WORK TO BE COMPLETED:
Every line of the data below needs to be reproduced exactly.

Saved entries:
========

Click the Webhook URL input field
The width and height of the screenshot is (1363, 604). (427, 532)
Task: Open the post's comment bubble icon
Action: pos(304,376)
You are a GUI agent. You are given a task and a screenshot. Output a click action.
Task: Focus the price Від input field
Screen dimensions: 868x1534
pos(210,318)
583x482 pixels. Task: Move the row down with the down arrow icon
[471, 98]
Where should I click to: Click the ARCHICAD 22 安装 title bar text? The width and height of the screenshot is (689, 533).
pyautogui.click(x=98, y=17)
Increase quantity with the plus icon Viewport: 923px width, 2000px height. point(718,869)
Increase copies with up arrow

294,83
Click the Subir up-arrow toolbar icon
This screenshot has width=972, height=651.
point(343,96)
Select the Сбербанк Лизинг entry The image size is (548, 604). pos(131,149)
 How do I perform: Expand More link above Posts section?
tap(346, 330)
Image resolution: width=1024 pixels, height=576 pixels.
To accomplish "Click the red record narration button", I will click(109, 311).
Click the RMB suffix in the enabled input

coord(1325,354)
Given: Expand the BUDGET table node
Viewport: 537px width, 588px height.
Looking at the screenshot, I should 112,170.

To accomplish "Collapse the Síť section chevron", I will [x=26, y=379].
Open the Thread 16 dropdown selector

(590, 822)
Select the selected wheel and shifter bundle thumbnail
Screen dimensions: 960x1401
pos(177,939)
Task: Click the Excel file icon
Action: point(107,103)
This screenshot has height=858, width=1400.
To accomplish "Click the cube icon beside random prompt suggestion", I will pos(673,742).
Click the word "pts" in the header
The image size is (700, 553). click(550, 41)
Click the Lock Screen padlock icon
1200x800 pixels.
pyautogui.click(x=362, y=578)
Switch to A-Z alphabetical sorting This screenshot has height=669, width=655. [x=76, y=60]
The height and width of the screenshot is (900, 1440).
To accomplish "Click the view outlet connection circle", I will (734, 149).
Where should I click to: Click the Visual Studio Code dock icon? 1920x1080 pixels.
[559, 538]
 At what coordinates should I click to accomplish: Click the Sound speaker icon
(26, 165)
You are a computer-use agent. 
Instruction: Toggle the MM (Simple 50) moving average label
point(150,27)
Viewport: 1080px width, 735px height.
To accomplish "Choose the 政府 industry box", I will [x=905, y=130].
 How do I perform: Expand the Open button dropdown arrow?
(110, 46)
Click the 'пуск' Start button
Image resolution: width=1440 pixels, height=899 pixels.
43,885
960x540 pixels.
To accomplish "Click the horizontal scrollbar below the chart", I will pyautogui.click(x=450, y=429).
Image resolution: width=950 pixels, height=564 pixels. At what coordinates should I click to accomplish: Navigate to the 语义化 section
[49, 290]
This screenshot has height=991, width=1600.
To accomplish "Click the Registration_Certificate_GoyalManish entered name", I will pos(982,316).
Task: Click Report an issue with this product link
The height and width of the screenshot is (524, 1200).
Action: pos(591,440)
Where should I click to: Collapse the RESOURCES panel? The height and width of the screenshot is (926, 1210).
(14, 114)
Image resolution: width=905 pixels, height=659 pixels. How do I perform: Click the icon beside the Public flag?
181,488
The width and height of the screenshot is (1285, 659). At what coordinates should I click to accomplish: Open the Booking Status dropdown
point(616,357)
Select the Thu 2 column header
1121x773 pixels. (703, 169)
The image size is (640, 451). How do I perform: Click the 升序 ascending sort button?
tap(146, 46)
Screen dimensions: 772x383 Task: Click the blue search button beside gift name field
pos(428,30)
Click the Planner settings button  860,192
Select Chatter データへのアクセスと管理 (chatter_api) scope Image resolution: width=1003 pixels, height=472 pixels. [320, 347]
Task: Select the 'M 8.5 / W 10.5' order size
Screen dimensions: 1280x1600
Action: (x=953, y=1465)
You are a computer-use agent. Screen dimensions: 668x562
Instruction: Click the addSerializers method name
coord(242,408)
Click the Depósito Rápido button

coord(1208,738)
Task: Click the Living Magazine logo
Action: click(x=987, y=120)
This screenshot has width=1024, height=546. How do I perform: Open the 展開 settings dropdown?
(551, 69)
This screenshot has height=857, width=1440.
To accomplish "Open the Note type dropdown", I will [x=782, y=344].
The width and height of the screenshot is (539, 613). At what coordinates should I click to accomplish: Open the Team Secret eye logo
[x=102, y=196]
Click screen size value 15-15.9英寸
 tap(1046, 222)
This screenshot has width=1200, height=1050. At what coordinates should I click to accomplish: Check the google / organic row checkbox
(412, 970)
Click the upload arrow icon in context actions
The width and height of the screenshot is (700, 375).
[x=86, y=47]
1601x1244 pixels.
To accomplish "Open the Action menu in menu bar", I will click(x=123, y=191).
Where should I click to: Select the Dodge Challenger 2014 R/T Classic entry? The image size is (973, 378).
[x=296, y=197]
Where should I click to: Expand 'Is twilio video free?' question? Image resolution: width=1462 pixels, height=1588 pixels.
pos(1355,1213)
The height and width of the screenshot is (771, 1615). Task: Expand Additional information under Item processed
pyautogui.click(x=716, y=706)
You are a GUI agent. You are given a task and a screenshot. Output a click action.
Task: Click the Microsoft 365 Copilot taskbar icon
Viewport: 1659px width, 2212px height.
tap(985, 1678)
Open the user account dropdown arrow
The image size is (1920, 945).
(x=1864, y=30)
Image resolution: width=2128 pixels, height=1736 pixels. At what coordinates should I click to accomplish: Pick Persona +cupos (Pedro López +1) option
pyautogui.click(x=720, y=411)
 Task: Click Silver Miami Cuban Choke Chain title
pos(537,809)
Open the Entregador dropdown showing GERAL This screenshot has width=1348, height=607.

========

SOLUTION BELOW:
Click the Webhook URL input field
The width and height of the screenshot is (1363, 604). (427, 532)
Task: Open the post's comment bubble icon
Action: pos(304,376)
You are a GUI agent. You are given a task and a screenshot. Output a click action.
Task: Focus the price Від input field
Screen dimensions: 868x1534
pos(210,318)
583x482 pixels. Task: Move the row down with the down arrow icon
[471, 98]
Where should I click to: Click the ARCHICAD 22 安装 title bar text? The width and height of the screenshot is (689, 533).
pyautogui.click(x=98, y=17)
Increase quantity with the plus icon Viewport: 923px width, 2000px height. point(718,869)
Increase copies with up arrow

294,83
Click the Subir up-arrow toolbar icon
This screenshot has width=972, height=651.
point(343,96)
Select the Сбербанк Лизинг entry The image size is (548, 604). pos(131,149)
 How do I perform: Expand More link above Posts section?
tap(346, 330)
Image resolution: width=1024 pixels, height=576 pixels.
To accomplish "Click the red record narration button", I will click(109, 311).
Click the RMB suffix in the enabled input

coord(1325,354)
Given: Expand the BUDGET table node
Viewport: 537px width, 588px height.
Looking at the screenshot, I should 112,170.

To accomplish "Collapse the Síť section chevron", I will [x=26, y=379].
Open the Thread 16 dropdown selector

(590, 822)
Select the selected wheel and shifter bundle thumbnail
Screen dimensions: 960x1401
pos(177,939)
Task: Click the Excel file icon
Action: point(107,103)
This screenshot has height=858, width=1400.
To accomplish "Click the cube icon beside random prompt suggestion", I will pos(673,742).
Click the word "pts" in the header
The image size is (700, 553). click(550, 41)
Click the Lock Screen padlock icon
1200x800 pixels.
pyautogui.click(x=362, y=578)
Switch to A-Z alphabetical sorting This screenshot has height=669, width=655. [x=76, y=60]
The height and width of the screenshot is (900, 1440).
To accomplish "Click the view outlet connection circle", I will (734, 149).
Where should I click to: Click the Visual Studio Code dock icon? 1920x1080 pixels.
[559, 538]
 At what coordinates should I click to accomplish: Click the Sound speaker icon
(26, 165)
You are a computer-use agent. 
Instruction: Toggle the MM (Simple 50) moving average label
point(150,27)
Viewport: 1080px width, 735px height.
To accomplish "Choose the 政府 industry box", I will [x=905, y=130].
 How do I perform: Expand the Open button dropdown arrow?
(110, 46)
Click the 'пуск' Start button
Image resolution: width=1440 pixels, height=899 pixels.
43,885
960x540 pixels.
To accomplish "Click the horizontal scrollbar below the chart", I will pyautogui.click(x=450, y=429).
Image resolution: width=950 pixels, height=564 pixels. At what coordinates should I click to accomplish: Navigate to the 语义化 section
[49, 290]
This screenshot has height=991, width=1600.
To accomplish "Click the Registration_Certificate_GoyalManish entered name", I will pos(982,316).
Task: Click Report an issue with this product link
The height and width of the screenshot is (524, 1200).
Action: pos(591,440)
Where should I click to: Collapse the RESOURCES panel? The height and width of the screenshot is (926, 1210).
(14, 114)
Image resolution: width=905 pixels, height=659 pixels. How do I perform: Click the icon beside the Public flag?
181,488
The width and height of the screenshot is (1285, 659). At what coordinates should I click to accomplish: Open the Booking Status dropdown
point(616,357)
Select the Thu 2 column header
1121x773 pixels. (703, 169)
The image size is (640, 451). How do I perform: Click the 升序 ascending sort button?
tap(146, 46)
Screen dimensions: 772x383 Task: Click the blue search button beside gift name field
pos(428,30)
Click the Planner settings button  860,192
Select Chatter データへのアクセスと管理 (chatter_api) scope Image resolution: width=1003 pixels, height=472 pixels. [320, 347]
Task: Select the 'M 8.5 / W 10.5' order size
Screen dimensions: 1280x1600
Action: (x=953, y=1465)
You are a computer-use agent. Screen dimensions: 668x562
Instruction: Click the addSerializers method name
coord(242,408)
Click the Depósito Rápido button

coord(1208,738)
Task: Click the Living Magazine logo
Action: click(x=987, y=120)
This screenshot has width=1024, height=546. How do I perform: Open the 展開 settings dropdown?
(551, 69)
This screenshot has height=857, width=1440.
To accomplish "Open the Note type dropdown", I will [x=782, y=344].
The width and height of the screenshot is (539, 613). At what coordinates should I click to accomplish: Open the Team Secret eye logo
[x=102, y=196]
Click screen size value 15-15.9英寸
 tap(1046, 222)
This screenshot has width=1200, height=1050. At what coordinates should I click to accomplish: Check the google / organic row checkbox
(412, 970)
Click the upload arrow icon in context actions
The width and height of the screenshot is (700, 375).
[x=86, y=47]
1601x1244 pixels.
To accomplish "Open the Action menu in menu bar", I will click(x=123, y=191).
Where should I click to: Select the Dodge Challenger 2014 R/T Classic entry? The image size is (973, 378).
[x=296, y=197]
Where should I click to: Expand 'Is twilio video free?' question? Image resolution: width=1462 pixels, height=1588 pixels.
pos(1355,1213)
The height and width of the screenshot is (771, 1615). Task: Expand Additional information under Item processed
pyautogui.click(x=716, y=706)
You are a GUI agent. You are given a task and a screenshot. Output a click action.
Task: Click the Microsoft 365 Copilot taskbar icon
Viewport: 1659px width, 2212px height.
tap(985, 1678)
Open the user account dropdown arrow
The image size is (1920, 945).
(x=1864, y=30)
Image resolution: width=2128 pixels, height=1736 pixels. At what coordinates should I click to accomplish: Pick Persona +cupos (Pedro López +1) option
pyautogui.click(x=720, y=411)
 Task: Click Silver Miami Cuban Choke Chain title
pos(537,809)
Open the Entregador dropdown showing GERAL This screenshot has width=1348, height=607.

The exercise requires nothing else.